One of the region’s top employers, Asian garment makers are h facing mounting losses for some time with some small units even suspending operations, rendering thousands of workers jobless. Yet to recover from the sharp rise in freight and fuel prices, garment makers in Asia have been further hit by a spike in cotton prices with their global customers refusing to absorb the price rise.
A few garment manufacturers are replacing cotton with cheaper synthetic fabrics to sustain operations. They factories are running at full capacity but without profits, says Siddiqur Rahman, Managing Director, Sterling Group, a Dhaka-based supplier to H&M and Gap.
Global cotton prices surge
Garment makers woes have aggravated due to the uncertain demand outlook from Europe amid the Russia-Ukraine war, says a International Business Times report. Struggling to fulfill orders from the last three months, small apparel makers in India have stopped taking new orders, explains Ashok Juneja, President, Textile Association of India. They are struggling to fulfill orders from the last three months as cotton prices have more than doubled in a year after rains hit harvest.
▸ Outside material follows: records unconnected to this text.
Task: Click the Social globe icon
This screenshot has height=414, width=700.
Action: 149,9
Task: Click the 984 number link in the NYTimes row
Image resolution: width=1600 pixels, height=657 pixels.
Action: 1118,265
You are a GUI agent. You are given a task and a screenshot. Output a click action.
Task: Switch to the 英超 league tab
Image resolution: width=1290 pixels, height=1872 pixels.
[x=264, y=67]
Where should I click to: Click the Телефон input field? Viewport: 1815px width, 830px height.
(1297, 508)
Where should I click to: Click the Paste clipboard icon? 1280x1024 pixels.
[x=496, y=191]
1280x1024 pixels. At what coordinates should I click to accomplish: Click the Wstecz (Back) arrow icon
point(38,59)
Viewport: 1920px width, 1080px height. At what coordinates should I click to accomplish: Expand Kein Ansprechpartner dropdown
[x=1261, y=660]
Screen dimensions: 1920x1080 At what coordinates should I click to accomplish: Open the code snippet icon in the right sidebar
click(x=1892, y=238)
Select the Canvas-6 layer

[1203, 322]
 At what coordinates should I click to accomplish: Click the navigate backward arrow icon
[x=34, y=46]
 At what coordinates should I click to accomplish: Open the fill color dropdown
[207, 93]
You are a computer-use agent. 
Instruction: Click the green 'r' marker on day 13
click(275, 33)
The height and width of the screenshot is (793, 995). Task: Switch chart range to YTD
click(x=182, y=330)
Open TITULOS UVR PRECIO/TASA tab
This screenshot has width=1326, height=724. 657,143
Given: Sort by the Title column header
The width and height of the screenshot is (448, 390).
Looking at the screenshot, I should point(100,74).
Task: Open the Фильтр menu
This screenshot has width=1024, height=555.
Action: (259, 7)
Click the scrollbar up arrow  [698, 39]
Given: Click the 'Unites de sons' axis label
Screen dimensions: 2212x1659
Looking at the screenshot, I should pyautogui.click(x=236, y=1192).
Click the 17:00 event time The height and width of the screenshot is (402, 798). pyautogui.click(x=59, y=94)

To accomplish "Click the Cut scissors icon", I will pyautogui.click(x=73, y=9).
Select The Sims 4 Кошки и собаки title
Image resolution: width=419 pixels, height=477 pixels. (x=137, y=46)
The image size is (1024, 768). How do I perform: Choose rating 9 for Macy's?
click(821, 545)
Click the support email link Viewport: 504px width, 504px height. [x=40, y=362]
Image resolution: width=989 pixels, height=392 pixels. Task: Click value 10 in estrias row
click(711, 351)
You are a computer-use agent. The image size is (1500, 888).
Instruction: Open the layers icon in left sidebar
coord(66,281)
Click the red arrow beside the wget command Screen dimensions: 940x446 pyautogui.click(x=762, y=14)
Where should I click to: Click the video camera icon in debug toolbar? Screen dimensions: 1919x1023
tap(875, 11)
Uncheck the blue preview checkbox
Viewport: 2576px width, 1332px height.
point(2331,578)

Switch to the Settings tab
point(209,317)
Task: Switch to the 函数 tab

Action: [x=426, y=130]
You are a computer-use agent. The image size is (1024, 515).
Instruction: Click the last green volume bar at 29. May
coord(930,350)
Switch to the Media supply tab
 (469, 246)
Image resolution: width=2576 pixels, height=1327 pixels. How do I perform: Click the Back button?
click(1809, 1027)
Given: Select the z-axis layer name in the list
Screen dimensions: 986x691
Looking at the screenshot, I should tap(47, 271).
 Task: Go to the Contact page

Reaching their highest levels since 2011, global cotton prices rose 70 per cent in May with further increases predicted amid damaged crop due to a draught in the US, and higher demand from China with the easing of COVID curbs. With buyers refusing to raise prices, garment makers face uncertain summer demand, especially in Europe, adds Ravi Sam, Managing Director, Adwaith Textiles, an Indian exporter. Spinning mills in Southern India have stopped producing yarn and procuring raw cotton, says the South India Spinners Association.
Synthetic fibers over raw cotton
Asian garment makers are currently facing stifled demand amid China’s COVID-curbs and higher fuel prices. A four-fold increase in shipping costs from pre-pandemic levels and the refusal of global brands to absorb these costs is adding to their woes, notes Rahman.
To cut costs, a few mills are opting for synthetic fibres over raw cotton. They are increasing the ratio of polyester in their spinning mills, adds Rogers Varner, President, Varner Brokerage. However, manufacturers are bound by contractual commitments to use certain types of fabrics and cannot swap so easily, says Louis Barbera, Partner and Analyst, VLM Commodities.
Analysts predict, cotton cost may not ease soon as they continued to rise even amid strict lockdowns in China, and are expected to rise as the country resumes purchases. The industry uses about 400,000 tons of Xinjiang cotton every month, half of year-ago levels, the trader added. However, the lockdowns in China are triggering demand to spike. The hot weather in Texas is also helping cotton producers boost prices, adds Barbera. A time may come when people may stop buying cotton, warns Keith Brown, Principal, Keith Brown and Co.